Provided text Block Start
The entire professional sporting ecosystem has paid the price. While supporters haven’t been able to cheer on their teams, sportsmen also haven’t been able to play and clubs have had to cut salaries, as revenues plummeted. Often forgotten, sports investors have also faced unprecedented uncertainty.
However, Wednesday 17th June marks the start of the new normal – for football at least – and players, clubs and supporters can get the ball rolling again. Following most major European leagues earlier this month, the recommencement of the Premier League marks a moment of opportunity for sports investors, from investment managers, family offices to HNW investors, with a variety of new investment opportunities to explore.
In the high-profile world of the sports industry, however, investors are increasingly under the microscope. From our experience working with major sports teams, premier league footballers and associated industries such as the Professional Cricketers Association, NFL, British Athletics Association and Edison Group for Borussia Dortmund and Manchester United, we know how critical it is to ensure robust understanding and management of any reputational risks or challenges that arise from acting in this space.
But with the right approach, investors can look ahead to a rich array of opportunities as sports finally comes back onto our screens.
Possibly the most widely recognised means of gaining exposure to sports investment is through listed clubs.
This avenue is, of course, appealing to sports fans and can generate strong yields (see, for example, Ajax´s share price following their win against Juventus in last year’s Champions League). And while share price is typically pegged to a team’s performance, we have seen several listed clubs outperform the wider market in recent years.
Manchester United, Borussia Dortmund or Ajax are a handful of the clubs/stocks investors might look to follow. Investors can also consider increasing their exposure through a dedicated fund. Companies such as Mapfre Asset Management do exactly that through their Behavioural Fund.
With social distancing measures still in place for the timing being, it seems unlikely that we will be able to support our teams live in their stadiums anytime soon. With that in mind, sports fans are racing to upgrade their sports TV packages, with BT Sports experiencing the highest ever Bundesliga viewership of 650,000 in March this year.
So, investing in the only means supporters will have to watch their teams has never been more attractive. Amazon Prime (Premier League), BT (Bundesliga and Champions League) are just some of the options for investors looking to make the most of stadium closures.
With transfer prices increasing yearly, match day revenues, TV rights and sponsorship deals are now not enough to finance those mega-money deals. However, with many banks still refusing to recognise the actual value of a club’s assets, teams are seeking alternative means to fund those deals.
As a result, clubs are increasing looking to investors for support via direct lending. Just look at 23 Capital, which has financed transfers of some of football’s biggest names in recent years.
The idea of private equity firms taking stakes in professional clubs isn’t a new one, however the creation of a fund dedicated to buying stakes in teams is a novel opportunity for investors.
Although more mature in the US, Arctos Sports partners registered over $430 million in commitments with the SEC in early May. It shouldn’t take long for the company to start looking towards Europe.
So, the new post-pandemic era for sports looks to be rich with a variety of opportunities for investors to increase exposure to the global sporting industry, forecast to be worth $614 billion by 2022.
However, new investment opportunities bring challenges and risks – reputational risk among them, with investors in such a popular space under increasingly intense scrutiny.
Provided text Block End
Record excerpts Block Start
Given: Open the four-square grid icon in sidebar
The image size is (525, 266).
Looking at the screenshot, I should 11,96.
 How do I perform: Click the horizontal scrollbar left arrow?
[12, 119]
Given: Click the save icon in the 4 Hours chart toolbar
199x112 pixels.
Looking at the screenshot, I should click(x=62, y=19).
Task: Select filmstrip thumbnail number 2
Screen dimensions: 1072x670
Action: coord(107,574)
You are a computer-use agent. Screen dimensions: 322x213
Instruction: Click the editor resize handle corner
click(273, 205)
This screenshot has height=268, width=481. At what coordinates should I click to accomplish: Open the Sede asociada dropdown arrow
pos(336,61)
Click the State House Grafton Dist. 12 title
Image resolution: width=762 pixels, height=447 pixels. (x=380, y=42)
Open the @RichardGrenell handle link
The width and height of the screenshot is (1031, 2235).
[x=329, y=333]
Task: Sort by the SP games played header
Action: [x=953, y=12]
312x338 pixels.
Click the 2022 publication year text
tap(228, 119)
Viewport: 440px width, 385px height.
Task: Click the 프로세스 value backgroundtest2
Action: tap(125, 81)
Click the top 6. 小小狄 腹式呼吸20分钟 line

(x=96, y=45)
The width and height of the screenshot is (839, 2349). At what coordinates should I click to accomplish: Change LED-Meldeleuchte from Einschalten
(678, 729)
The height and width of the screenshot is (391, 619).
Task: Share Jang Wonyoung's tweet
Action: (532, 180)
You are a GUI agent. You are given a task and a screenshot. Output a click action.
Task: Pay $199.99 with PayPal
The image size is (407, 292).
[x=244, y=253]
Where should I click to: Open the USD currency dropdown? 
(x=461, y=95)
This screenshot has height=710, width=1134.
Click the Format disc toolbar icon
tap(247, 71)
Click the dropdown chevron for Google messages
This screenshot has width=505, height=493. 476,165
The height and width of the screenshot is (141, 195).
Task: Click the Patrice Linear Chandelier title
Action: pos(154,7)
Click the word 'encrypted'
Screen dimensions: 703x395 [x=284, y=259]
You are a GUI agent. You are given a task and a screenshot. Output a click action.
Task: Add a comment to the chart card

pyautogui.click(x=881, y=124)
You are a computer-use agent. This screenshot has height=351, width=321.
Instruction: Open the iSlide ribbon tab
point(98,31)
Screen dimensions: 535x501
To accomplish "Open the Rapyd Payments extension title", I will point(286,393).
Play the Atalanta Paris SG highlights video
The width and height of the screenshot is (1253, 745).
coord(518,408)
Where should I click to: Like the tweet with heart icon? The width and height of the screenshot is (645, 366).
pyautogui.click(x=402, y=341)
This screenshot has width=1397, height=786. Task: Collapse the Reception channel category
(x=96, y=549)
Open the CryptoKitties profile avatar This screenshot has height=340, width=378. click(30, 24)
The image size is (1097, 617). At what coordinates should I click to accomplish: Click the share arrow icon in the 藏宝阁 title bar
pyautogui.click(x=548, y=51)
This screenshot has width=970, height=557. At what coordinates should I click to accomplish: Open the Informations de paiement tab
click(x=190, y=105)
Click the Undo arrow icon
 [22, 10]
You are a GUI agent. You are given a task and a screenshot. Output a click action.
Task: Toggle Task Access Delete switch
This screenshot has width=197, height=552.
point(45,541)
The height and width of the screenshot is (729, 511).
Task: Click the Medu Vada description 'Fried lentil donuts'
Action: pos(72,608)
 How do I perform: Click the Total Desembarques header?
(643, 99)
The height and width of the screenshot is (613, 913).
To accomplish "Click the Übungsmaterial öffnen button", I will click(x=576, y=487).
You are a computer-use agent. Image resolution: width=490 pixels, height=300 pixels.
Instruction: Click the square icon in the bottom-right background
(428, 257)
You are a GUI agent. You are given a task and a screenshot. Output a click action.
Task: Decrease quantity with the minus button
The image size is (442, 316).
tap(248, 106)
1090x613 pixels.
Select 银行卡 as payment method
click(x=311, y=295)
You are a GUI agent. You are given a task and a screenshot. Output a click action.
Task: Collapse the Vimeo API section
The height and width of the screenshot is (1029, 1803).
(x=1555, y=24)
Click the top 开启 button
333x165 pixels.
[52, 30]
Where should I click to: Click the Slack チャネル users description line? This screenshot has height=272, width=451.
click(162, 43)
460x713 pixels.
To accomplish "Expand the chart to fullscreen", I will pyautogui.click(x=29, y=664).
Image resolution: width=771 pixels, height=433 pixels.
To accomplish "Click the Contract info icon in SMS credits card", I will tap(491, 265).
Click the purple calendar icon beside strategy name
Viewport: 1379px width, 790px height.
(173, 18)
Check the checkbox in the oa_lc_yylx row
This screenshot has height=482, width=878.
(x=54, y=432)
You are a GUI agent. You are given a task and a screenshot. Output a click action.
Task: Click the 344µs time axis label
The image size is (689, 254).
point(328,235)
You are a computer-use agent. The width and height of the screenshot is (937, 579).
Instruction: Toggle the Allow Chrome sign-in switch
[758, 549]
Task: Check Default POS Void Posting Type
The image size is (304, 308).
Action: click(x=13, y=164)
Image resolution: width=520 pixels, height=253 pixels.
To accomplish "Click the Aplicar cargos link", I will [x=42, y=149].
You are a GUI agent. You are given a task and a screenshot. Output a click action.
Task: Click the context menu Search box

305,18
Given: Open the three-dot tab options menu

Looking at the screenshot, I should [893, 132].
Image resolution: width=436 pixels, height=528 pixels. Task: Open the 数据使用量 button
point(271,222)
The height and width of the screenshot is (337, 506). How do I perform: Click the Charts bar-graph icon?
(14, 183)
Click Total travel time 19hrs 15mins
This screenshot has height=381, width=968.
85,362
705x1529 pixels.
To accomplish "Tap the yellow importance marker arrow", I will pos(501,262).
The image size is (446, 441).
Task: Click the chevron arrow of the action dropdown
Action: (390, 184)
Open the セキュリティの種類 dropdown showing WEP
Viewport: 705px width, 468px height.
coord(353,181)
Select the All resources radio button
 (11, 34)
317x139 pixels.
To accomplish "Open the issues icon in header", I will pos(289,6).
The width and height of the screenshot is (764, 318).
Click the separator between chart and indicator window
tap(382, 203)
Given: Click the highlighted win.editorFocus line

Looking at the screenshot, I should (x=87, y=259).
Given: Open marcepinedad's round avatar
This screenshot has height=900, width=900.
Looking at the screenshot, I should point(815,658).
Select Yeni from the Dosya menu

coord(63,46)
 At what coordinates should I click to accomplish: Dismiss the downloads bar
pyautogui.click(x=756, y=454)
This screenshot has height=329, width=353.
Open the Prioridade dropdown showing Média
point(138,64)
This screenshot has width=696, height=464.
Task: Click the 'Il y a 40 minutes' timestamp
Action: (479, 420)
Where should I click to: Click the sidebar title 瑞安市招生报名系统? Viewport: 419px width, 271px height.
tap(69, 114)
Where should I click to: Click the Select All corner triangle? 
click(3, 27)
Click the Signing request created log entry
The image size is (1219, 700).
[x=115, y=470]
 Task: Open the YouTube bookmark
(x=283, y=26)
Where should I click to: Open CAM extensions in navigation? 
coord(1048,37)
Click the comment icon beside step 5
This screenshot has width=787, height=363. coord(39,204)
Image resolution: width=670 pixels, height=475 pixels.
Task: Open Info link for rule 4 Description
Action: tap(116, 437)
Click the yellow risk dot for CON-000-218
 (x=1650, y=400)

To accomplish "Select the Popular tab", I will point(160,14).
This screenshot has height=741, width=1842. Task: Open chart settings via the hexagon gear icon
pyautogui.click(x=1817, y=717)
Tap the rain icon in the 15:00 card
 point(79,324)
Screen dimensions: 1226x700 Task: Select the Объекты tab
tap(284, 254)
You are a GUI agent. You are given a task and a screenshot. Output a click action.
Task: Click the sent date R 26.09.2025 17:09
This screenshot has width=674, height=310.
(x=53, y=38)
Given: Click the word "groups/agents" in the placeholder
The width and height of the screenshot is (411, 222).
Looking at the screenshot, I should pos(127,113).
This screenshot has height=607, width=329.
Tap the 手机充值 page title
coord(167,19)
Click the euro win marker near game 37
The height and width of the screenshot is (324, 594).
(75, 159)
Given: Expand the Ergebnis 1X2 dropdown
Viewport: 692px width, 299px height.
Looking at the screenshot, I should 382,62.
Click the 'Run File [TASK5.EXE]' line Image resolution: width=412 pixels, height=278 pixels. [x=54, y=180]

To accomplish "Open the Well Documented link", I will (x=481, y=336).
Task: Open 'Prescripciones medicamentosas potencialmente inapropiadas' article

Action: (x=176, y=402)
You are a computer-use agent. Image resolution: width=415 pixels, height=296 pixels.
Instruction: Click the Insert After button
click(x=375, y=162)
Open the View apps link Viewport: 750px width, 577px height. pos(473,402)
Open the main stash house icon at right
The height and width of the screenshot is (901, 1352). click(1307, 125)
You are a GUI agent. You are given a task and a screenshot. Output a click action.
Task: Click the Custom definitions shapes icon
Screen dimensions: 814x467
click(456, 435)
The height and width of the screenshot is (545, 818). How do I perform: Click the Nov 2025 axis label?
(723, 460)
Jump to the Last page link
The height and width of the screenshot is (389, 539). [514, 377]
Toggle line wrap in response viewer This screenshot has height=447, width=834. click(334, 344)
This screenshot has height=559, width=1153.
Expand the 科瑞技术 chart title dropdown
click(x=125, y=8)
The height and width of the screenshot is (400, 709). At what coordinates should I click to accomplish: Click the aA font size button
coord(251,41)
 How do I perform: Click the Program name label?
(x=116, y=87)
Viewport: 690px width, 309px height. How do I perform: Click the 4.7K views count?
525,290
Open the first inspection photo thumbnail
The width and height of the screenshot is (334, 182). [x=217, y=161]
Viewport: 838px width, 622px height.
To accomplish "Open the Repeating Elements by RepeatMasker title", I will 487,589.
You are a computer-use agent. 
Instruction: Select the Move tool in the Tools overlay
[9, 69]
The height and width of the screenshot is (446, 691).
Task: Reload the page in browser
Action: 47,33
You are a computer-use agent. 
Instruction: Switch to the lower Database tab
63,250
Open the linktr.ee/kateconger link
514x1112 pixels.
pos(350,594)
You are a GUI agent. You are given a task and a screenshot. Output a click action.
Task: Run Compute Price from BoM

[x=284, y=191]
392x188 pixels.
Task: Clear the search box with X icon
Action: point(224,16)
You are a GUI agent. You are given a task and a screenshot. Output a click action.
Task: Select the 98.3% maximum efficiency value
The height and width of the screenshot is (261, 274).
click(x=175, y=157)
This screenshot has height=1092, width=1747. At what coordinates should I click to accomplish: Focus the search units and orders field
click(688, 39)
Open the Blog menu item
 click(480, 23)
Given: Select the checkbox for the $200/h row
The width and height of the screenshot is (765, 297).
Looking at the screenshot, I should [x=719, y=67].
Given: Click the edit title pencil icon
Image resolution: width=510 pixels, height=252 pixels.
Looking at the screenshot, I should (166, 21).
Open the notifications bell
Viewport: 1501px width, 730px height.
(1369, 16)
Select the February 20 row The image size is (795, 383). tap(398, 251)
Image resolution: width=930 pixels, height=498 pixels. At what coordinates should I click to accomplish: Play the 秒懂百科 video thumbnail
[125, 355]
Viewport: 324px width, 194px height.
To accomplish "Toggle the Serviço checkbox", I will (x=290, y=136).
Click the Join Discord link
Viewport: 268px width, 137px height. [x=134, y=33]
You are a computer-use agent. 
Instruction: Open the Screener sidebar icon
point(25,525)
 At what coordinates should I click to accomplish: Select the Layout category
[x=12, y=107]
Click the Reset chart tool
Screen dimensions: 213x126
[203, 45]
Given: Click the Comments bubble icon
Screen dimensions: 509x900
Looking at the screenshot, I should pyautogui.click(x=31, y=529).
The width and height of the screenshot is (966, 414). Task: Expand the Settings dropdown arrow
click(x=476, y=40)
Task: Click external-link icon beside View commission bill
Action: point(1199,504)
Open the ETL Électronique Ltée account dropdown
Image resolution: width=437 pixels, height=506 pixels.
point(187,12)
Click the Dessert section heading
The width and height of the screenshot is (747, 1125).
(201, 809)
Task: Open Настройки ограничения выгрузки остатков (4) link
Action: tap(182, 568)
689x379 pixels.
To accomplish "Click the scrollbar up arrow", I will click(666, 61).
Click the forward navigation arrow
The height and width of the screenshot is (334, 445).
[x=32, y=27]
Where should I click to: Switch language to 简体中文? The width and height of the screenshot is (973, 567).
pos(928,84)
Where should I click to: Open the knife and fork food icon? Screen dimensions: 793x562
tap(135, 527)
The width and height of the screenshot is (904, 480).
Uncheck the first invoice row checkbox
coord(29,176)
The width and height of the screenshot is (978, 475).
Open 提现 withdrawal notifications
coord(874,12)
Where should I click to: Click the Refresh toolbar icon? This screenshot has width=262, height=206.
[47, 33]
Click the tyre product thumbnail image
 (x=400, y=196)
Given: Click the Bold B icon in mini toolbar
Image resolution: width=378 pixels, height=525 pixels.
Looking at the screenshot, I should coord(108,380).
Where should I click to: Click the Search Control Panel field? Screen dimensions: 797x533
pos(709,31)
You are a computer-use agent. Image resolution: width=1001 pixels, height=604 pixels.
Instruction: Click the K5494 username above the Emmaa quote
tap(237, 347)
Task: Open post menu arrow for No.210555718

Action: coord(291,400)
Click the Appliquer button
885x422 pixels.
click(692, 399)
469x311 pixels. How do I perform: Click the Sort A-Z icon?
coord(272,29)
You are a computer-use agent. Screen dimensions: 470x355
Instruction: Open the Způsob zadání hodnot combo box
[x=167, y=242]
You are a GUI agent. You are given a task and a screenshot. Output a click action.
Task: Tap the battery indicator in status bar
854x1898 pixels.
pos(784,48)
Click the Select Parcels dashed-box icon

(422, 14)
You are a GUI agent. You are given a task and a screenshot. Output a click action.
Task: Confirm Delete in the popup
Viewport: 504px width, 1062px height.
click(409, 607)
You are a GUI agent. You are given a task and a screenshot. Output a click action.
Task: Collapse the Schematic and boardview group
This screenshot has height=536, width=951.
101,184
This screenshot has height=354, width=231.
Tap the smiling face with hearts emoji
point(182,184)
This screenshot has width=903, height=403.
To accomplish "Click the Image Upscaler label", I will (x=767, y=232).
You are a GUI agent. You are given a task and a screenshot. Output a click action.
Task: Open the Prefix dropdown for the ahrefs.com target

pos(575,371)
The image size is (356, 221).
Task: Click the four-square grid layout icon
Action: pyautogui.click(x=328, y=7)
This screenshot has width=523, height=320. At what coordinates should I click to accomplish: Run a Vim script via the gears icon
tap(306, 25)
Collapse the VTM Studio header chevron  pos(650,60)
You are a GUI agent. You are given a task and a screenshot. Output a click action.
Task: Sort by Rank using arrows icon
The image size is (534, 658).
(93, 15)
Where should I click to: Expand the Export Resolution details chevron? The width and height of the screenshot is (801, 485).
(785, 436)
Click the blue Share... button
Record excerpts Block End
### Task A
According to the article on sports investment, how much in commitments did Arctos Sports partners register with the SEC in early May?
### Task B
Translate this sentence from the article on sports investment into Spanish: "Possibly the most widely recognised means of gaining exposure to sports investment is through listed clubs."
Rely only on the article about sports investment for the following work.

### Expected answer A
Over $430 million.

### Expected answer B
Posiblemente, la forma más ampliamente reconocida de obtener exposición a la inversión deportiva es a través de clubes que cotizan en bolsa.